There is a paper by Dan Bernstein that discusses how much computing power (and money) it would take to build something that's able to brute force a 1024 bit RSA key. Based on this paper, I believe, some people recently drew the conclusion that you can build such a thing for 1 billion USD which should be well within the budget of several US government agencies. None of this is proven, and pretty much of this is based on speculation. This is, to my knowledge, what this entire "stop using 1024 bit RSA keys" discussion is based upon. Whether you consider this a serious threat greatly depends on your personal paranoia quotient when it comes to said US government agencies. My personal opinion is, there's no need to panic, and throw away all your keys. If you do create a new key, it is a good idea to choose a bigger key length if the software supports it. Olaf -- Olaf Kirch | Anyone who has had to work with X.509 has probably okir@suse.de | experienced what can best be described as ---------------+ ISO water torture. -- Peter Gutmann
* Olaf Kirch wrote on Tue, Jul 02, 2002 at 09:18 +0200:
On Mon, Jul 01, 2002 at 06:23:45PM +0200, Praise wrote:
A friend of mine told me that 1024bit keys were broken, and he advised me to use 4096bit keys... I think he is confusing ssl with ssh. Do you have similar information on this?
There is a paper by Dan Bernstein that discusses how much computing power (and money) it would take to build something that's able to brute force a 1024 bit RSA key.
Based on this paper, I believe, some people recently drew the conclusion that you can build such a thing for 1 billion USD which should be well within the budget of several US government agencies. None of this is proven, and pretty much of this is based on speculation.
IIRC there were other people who told that DJB missed some details and the costs would be even larger.
My personal opinion is, there's no need to panic, and throw away all your keys. If you do create a new key, it is a good idea to choose a bigger key length if the software supports it.
Well, and if you do not trust 1024 Bit, I really wonder why someone should upgrade to 4096 bit. IIRC adding tree bits or so of length would statistical double the needed break time. In that case, going from 1024 to 4096 bit would double 1024 times, that is 2^1024 (and not 2*1024!) which evaluates to 17976931348623159077293051907890247336179769789423065727343008115773\ 26758055009631327084773224075360211201138798713933576587897688144166\ 22492847430639474124377767893424865485276302219601246094119453082952\ 08500576883815068234246288147391311054082723716335051068458629823994\ 7245938479716304835356329624224137216 times. So even 2048 bits are really paranoid - assumed some agency use weeks of computing power of the billion dollar machine to break *your* 1024 SSH/SSL/TLS RSA key... Please correct me if I'm wrong! From my today knowledge, german banks (who are known to have very high security standards) allow 1024 bit RSA for payment, and in the next years the key lengths get increased to 1152 Bits. oki, Steffen -- Dieses Schreiben wurde maschinell erstellt, es trägt daher weder Unterschrift noch Siegel.

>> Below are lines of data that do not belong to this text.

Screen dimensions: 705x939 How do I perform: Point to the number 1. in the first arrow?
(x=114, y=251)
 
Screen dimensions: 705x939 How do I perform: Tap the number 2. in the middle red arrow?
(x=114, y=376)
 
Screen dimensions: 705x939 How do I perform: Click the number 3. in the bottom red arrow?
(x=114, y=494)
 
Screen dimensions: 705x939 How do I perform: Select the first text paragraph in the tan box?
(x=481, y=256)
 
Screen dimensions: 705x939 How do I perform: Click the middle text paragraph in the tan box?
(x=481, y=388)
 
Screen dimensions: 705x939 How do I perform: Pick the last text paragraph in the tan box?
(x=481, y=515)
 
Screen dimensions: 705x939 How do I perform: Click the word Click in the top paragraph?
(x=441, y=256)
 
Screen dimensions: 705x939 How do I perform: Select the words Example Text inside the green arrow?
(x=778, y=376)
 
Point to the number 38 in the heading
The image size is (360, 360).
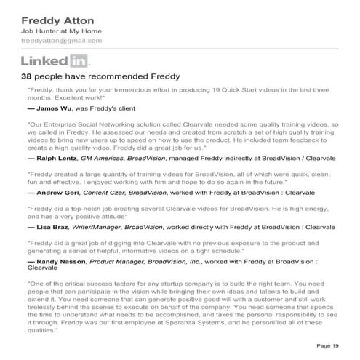(28, 76)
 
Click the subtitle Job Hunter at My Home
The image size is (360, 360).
(61, 31)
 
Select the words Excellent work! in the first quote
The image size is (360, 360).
(79, 96)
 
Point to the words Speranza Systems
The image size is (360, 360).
(215, 321)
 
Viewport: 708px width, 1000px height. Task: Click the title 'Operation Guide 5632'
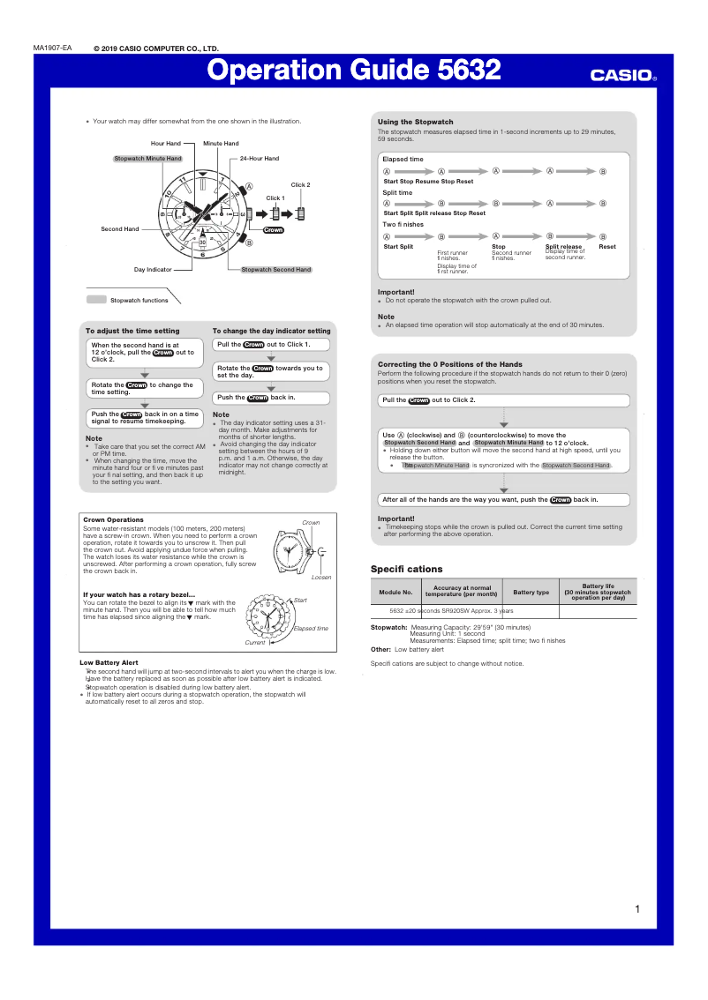[x=354, y=71]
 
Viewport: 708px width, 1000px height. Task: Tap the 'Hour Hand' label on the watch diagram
[x=165, y=143]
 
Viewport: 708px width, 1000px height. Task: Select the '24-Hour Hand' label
[x=260, y=159]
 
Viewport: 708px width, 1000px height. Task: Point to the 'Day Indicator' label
[x=153, y=269]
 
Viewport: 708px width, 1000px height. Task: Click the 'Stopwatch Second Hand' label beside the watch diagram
[x=276, y=269]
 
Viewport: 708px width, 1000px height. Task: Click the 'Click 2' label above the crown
[x=301, y=185]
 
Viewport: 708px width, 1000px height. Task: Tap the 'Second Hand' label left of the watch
[x=119, y=229]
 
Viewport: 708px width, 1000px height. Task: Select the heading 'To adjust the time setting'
[x=132, y=331]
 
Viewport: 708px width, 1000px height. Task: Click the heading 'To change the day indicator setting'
[x=271, y=331]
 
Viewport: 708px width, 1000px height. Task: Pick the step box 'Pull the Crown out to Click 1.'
[x=272, y=345]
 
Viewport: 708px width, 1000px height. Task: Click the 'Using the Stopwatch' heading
[x=415, y=122]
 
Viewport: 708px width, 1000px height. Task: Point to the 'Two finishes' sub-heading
[x=403, y=224]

Yuppa, Steffen Dettmer wrote: [...]
Well, and if you do not trust 1024 Bit, I really wonder why someone should upgrade to 4096 bit. IIRC adding tree bits or so of length would statistical double the needed break time. In that case, going from 1024 to 4096 bit would double 1024 times, that is 2^1024 (and not 2*1024!) which evaluates to
17976931348623159077293051907890247336179769789423065727343008115773\ 26758055009631327084773224075360211201138798713933576587897688144166\ 22492847430639474124377767893424865485276302219601246094119453082952\ 08500576883815068234246288147391311054082723716335051068458629823994\ 7245938479716304835356329624224137216
times. So even 2048 bits are really paranoid - assumed some agency use weeks of computing power of the billion dollar machine to break *your* 1024 SSH/SSL/TLS RSA key..
Quite right. On the other hand, I wouldn't even bet on a 2048 bit key in the wake of recent efforts (and steps forward) in quantum computing, but that's prolly just me. Fact is that good intelligence can be obtained by traffic analysis alone. In most cases, it's not necessary to brute-force into an encrypted message, so the key size alone is a good, but not the only factor in this "game". My $1. Could I have change, please. Boris ---
On Tue, 2 Jul 2002, Boris Lorenz wrote:
Yuppa,
times. So even 2048 bits are really paranoid - assumed some agency use weeks of computing power of the billion dollar machine to break *your* 1024 SSH/SSL/TLS RSA key..
Quite right. On the other hand, I wouldn't even bet on a 2048 bit key in the wake of recent efforts (and steps forward) in quantum computing, but that's prolly just me.
There have been big steps in quantum computing, but it's far from usable. At the moment it's still hard to create something like a five bit computer with AND and OR gates. And there is no chance to initialize a quantum computer with 10kb (normal size of a secret email) , as you have to load the complete document to decode. If this will be possible, all normal ciphers will be out of date. Then just say good bye to it all.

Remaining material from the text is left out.